Pada Juli 1976, Apple-1 resmi diperkenalkan kepada publik melalui ajang Homebrew Computer Club di Palo Alto, California.

 

Komputer tersebut dibekali prosesor MOS Technology 6502 berkecepatan sekitar 1 MHz, RAM 4 KB, serta mampu menampilkan 40 kolom dan 24 baris teks pada monitor komposit. Namun, pembeli saat itu hanya mendapatkan motherboard rakitan. Keyboard, layar, catu daya, casing, hingga media penyimpanan harus dibeli secara terpisah.
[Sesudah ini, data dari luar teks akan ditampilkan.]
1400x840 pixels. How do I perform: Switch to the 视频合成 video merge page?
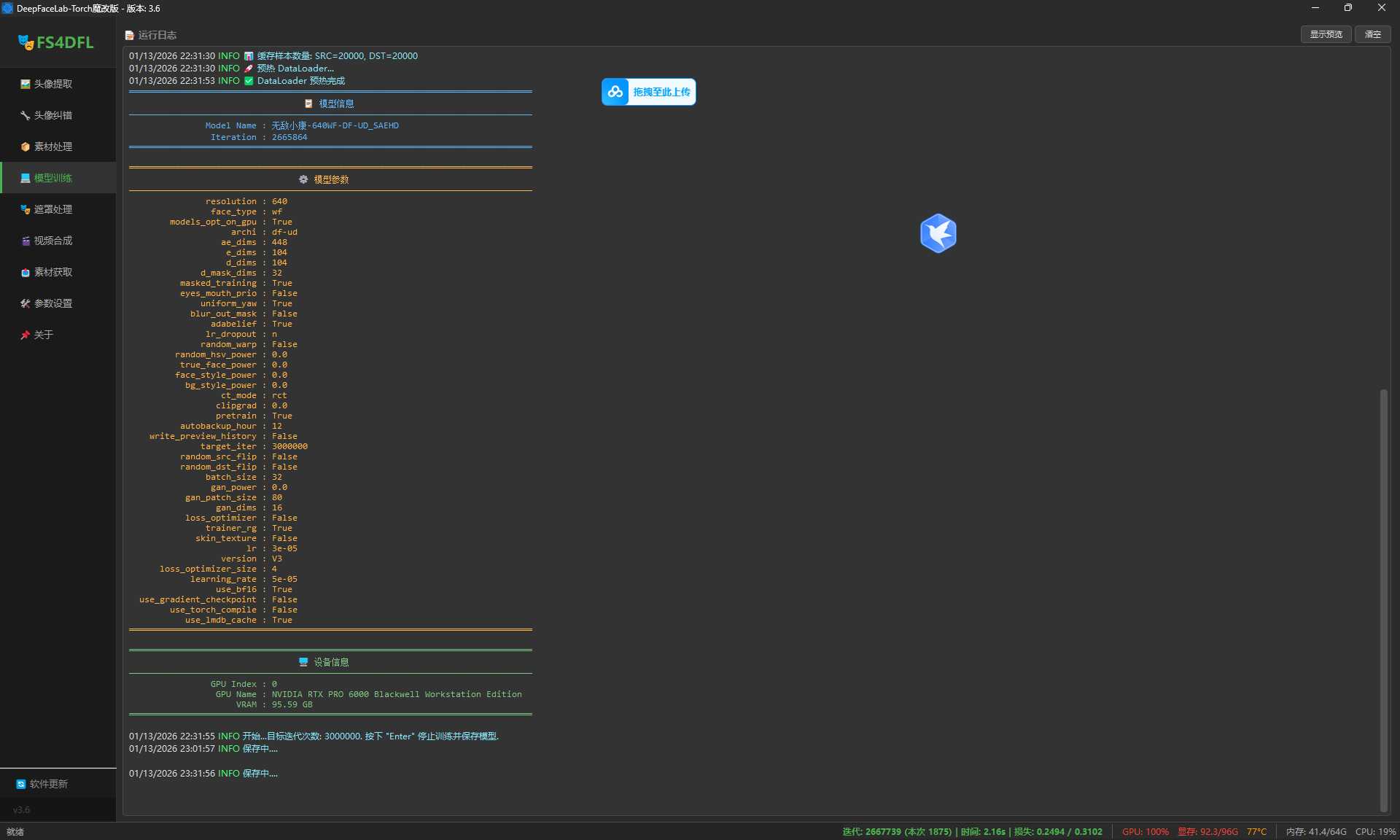point(52,241)
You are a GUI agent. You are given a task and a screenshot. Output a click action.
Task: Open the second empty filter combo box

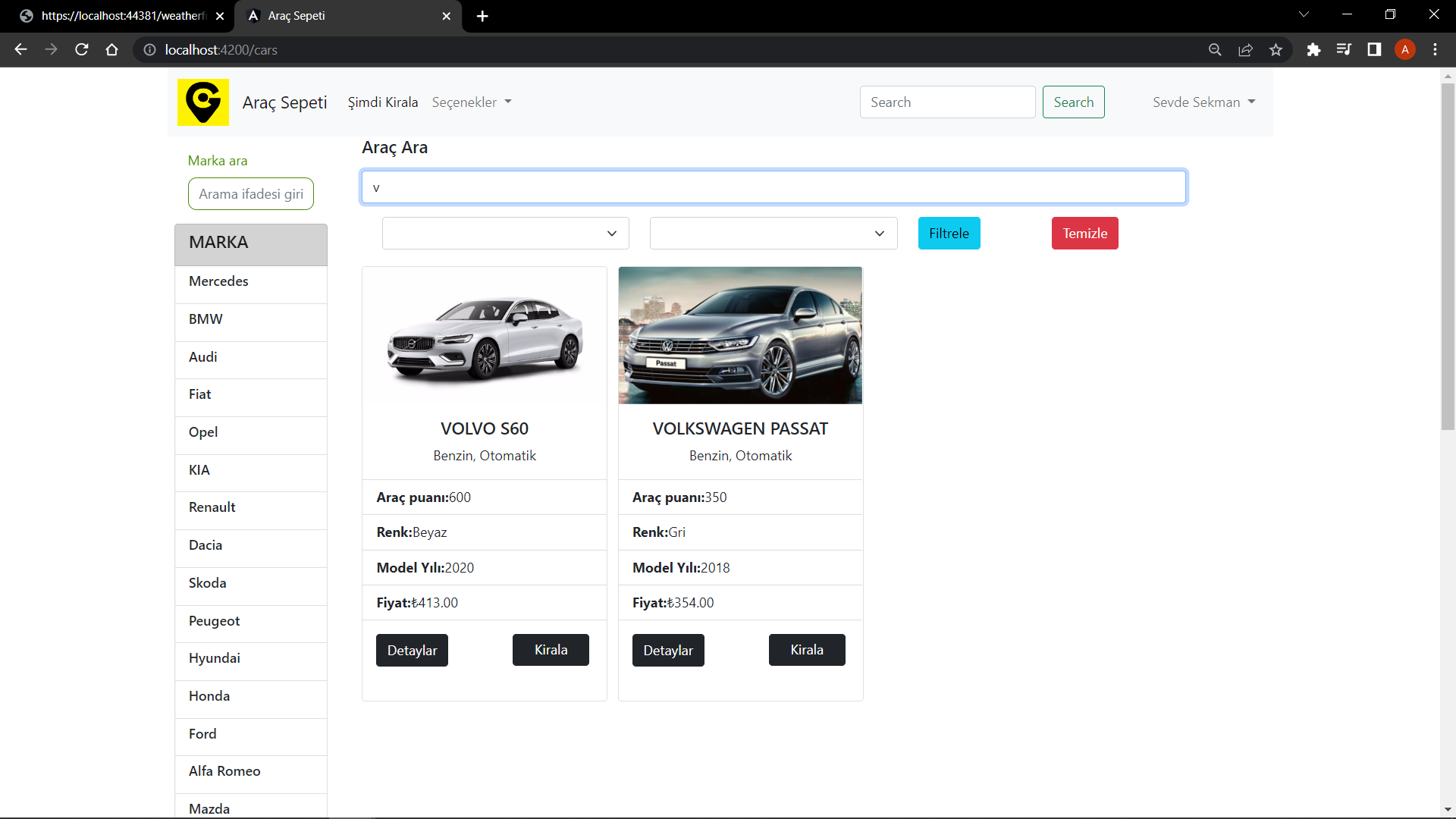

Apple juga menyediakan antarmuka kaset sebagai opsi tambahan untuk memuat program, termasuk interpreter BASIC yang dikembangkan Wozniak.

 

Apple hanya memproduksi sekitar 200 unit Apple-1 sebelum beralih mengembangkan Apple II yang lebih canggih. Kini, komputer tersebut menjadi barang koleksi yang sangat langka dan bernilai fantastis. Unit Apple-1 yang masih tersisa kerap dilelang dengan harga ratusan ribu dolar AS.

 

Bahkan pada awal 2026, bertepatan dengan perayaan 50 tahun Apple, sebuah prototipe Apple-1 generasi paling awal berhasil terjual seharga USD 2,75 juta. Nilai tersebut menjadi bukti bahwa perusahaan bernilai triliunan dolar itu berawal dari keberanian dua sahabat yang rela menjual kalkulator dan mobil demi mewujudkan sebuah mimpi.